The overabundance of trash in the Student Union after lunch has not only upset the custodial staff but the administration and teachers as well. The littering problem, which is most prominent in the Student Union though can be seen across campus on tables and in classrooms, has gotten worse with students carelessly leaving food on the floors and tables. This has taken a large toll on the custodians, who have to take care of many other responsibilities – setting up for events, maintaining restrooms, helping administrators – but are hindered because they have to dedicate time to picking up trash.

“It affects us by giving us a lot more work, and we don’t have time to set up sometimes for some of the activities or events going on,” custodian Noe Belmudez said.

Administration and the custodial staff have taken disciplinary measures for some students who have repeatedly left trash. Individual disciplines include detentions and a call home; however, the administration has alerted the student body that they will shut down the union if the problem persists.

“I can’t believe some of them [students] would be doing this in their own homes and getting away with it. I just can’t believe that any parent would allow that,” campus control assistant Kathy Elgohary said. “If you’re in athletics or band or dance or… whatever you’re involved in here, our custodial staff takes care of everybody. So, the more time they have to spend picking up after the kids eating lunch, the less time they are going to have to help support all the other activities, which, I think everybody agrees, is really important.”

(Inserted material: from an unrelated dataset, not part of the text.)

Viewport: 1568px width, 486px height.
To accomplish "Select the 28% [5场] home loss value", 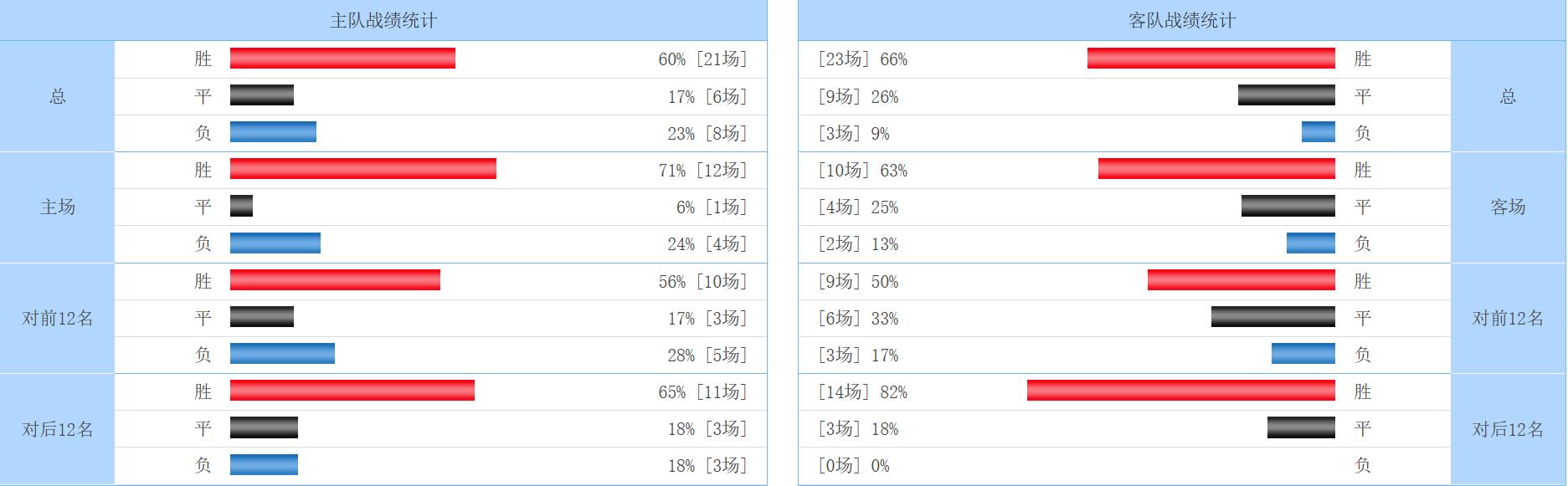I will [x=707, y=355].
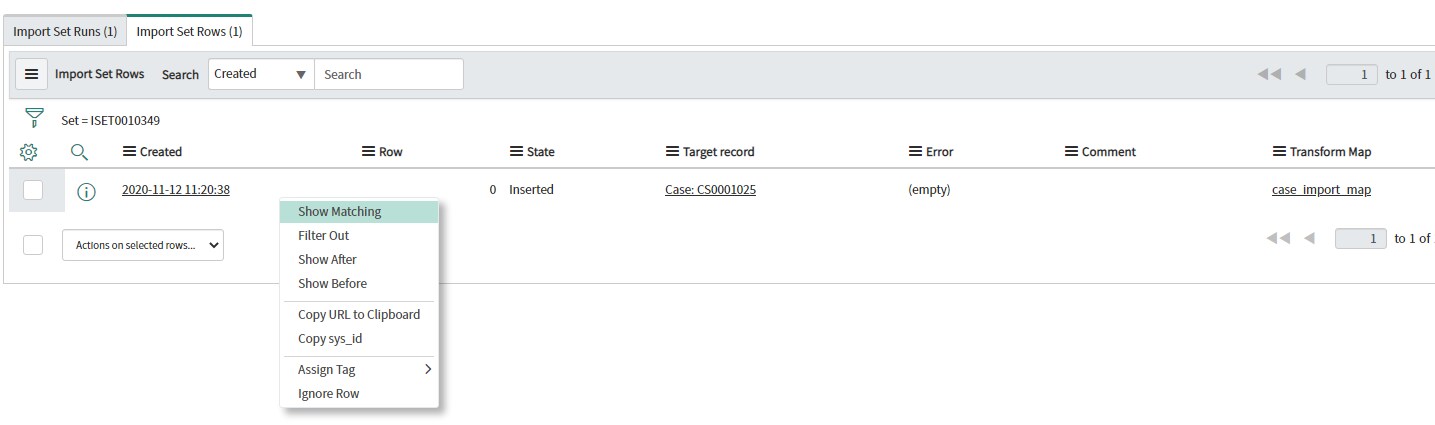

It is clear that disciplinary measures and gentle reminders to throw away trash are ineffective ways to solve the growing litter problem. However, making cleaning up trash an entire-school event is one possible way to get students of all grades and interests involved in cleaning up our campus. For example, the administration can implement a system where certain clubs dealing with the environment can elect student leaders and help guide the process five minute before lunch ends. Although it may receive backlash on a short-term basis, change is always confronted with resistance. Change is not easy, but it is necessary for progress to be made.

“I feel like it would be really helpful if the students in our school participated in a school-wide trash day. People could form teams to see who can find the most trash at our school. After, whoever collected the most trash would get a prize like donuts, cake, brownies or even boba,” junior and nature club vice president Madison Lam said. “I think if people are shown that picking up trash could be a fun and exciting activity, then they would do it more often. It’s a good way to encourage healthy competition while also benefiting the school.”

Although cleaning up after oneself and throwing away trash should be common courtesy, incentivizing trash clean-up may help encourage positive behavior among students. Hosting a bi-weekly or monthly trash clean-up day would ensure that our campus stays clean and will help students understand how widespread our trash problem has become.

As a very tech savvy school, our news networks and online messaging services, such as Portola News Network, Portolapp, Remind Messaging system and ourselves should regularly publish public service announcements reminding students to pick up their trash. By repeatedly seeing these digital notifications on their personal devices, students will become more aware of the large quantities of trash they leave behind, thus spurring them to take action.

Our school campus is just as important as our own households, and we should treat it with the same respect and care. To many, school is seen solely as a place to learn and socialize; however, none of that would be possible without the massive efforts of the custodial staff who keep our surroundings pristine. It is time that we, as students, step up, throw our littering problem in the trash and play a bigger role in preserving our campus for generations to come.